Data subject requests: Contact privacy@mergeguide.ai from the email address associated with your account to request data export or deletion.
Authentication Settings
Configure authentication requirements at Settings > Security.
Password Policy
Set minimum password requirements for all members:
- Go to Settings > Security > Authentication
- Configure the password policy: minimum length (default: 12), uppercase, numbers, special characters
- Save
Password policy changes take effect on next password change. Existing passwords are not invalidated immediately.
Session Duration
- Go to Settings > Security > Authentication
- Set Session Timeout (default: 24 hours)
- Save
Multi-Factor Authentication
MFA is available on all plans. See WebAuthn & MFA for setup instructions.
Admins can enforce MFA org-wide:
- Go to Settings > Security > MFA
- Enable Require MFA
- Set a grace period for members to enroll (minimum 1 hour, maximum 7 days)

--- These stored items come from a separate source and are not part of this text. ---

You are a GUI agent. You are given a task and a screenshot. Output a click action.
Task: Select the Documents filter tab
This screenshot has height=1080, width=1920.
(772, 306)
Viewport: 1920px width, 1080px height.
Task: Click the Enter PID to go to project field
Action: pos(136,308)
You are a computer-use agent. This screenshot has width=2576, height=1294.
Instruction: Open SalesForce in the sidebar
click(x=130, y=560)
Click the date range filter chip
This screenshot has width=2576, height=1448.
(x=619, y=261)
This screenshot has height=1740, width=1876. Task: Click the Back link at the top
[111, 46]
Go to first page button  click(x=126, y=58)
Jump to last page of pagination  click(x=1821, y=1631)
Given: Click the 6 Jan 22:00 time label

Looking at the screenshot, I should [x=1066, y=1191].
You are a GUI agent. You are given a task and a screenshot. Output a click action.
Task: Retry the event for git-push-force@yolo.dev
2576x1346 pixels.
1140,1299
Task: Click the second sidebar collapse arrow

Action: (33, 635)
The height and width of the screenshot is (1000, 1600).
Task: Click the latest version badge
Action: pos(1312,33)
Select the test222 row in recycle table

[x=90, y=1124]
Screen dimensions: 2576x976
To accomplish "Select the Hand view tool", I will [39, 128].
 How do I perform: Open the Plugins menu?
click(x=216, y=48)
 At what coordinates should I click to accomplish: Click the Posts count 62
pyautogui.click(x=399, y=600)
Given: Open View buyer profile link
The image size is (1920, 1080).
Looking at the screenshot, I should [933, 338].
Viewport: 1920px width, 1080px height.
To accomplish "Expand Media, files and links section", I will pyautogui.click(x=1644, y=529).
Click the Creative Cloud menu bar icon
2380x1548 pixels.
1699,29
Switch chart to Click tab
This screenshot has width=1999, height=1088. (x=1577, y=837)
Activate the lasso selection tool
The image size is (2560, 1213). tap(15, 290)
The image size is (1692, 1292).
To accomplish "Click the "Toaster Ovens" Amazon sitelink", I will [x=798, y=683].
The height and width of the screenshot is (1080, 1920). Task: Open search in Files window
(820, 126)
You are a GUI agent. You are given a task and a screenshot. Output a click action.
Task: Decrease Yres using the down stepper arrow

Members who do not enroll within the grace period are suspended until they complete setup.
IP Allowlisting
Available on Enterprise plans.
- Go to Settings > Security > Network Access
- Click Add IP Range
- Enter the range in CIDR notation (e.g.,
203.0.113.0/24)
- Save
Add your current IP address to the allowlist before saving. Locking yourself out requires a support request to resolve.
Audit Log
All administrative actions are recorded in the audit log. View at Settings > Security > Audit Log.
Events include: sign-in/sign-out, member invitation and removal, role changes, SSO/SCIM configuration changes, policy enable/disable, API key creation and revocation, billing changes.
Audit log retention by plan:
| Plan | Retention |
|---|
| Free | 7 days |
| Pro | 30 days |
| Team | 60 days |
| Business | 90 days |
| Enterprise | 2 years |
API Key Security
API keys are displayed only once at creation — MergeGuide stores only the hash.
Best practices:
- Use one key per integration or service, not a shared key
- Set expiration dates on keys used in CI pipelines
- Rotate keys if exposed — revoke immediately, generate a new one
- Store keys in your secret management system, never in source code
Revoke keys from Settings > API Keys > Revoke.
Admins can view and revoke all org keys from Settings > Security > API Keys > Organization Keys.
Webhook Security
Webhook payloads are signed with HMAC-SHA256. Verify the signature before processing:
import crypto from 'crypto';
function verifyWebhookSignature(
payload: string,
signature: string,
secret: string
): boolean {
const expected = crypto
.createHmac('sha256', secret)
.update(payload)
.digest('hex');
return crypto.timingSafeEqual(
Buffer.from(`sha256=${expected}`),
Buffer.from(signature)
);
}
X-MergeGuide-Signature header. Reject requests where the signature does not match.
Infrastructure
MergeGuide runs on AWS infrastructure in us-east-1:
- Compute: AWS Lambda (serverless, isolated per request)
- Database: Amazon DynamoDB (encrypted at rest)
- Storage: Amazon S3 (encrypted at rest, private buckets)
- CDN: Amazon CloudFront (TLS termination at edge)
Infrastructure access is restricted to authorized personnel using least-privilege IAM roles.
Responsible Disclosure
Report security vulnerabilities to security@mergeguide.ai. Include a description, steps to reproduce, and proof-of-concept (non-destructive only). We acknowledge reports within 2 business days.
Do not publicly disclose vulnerabilities until we have had a reasonable opportunity to remediate.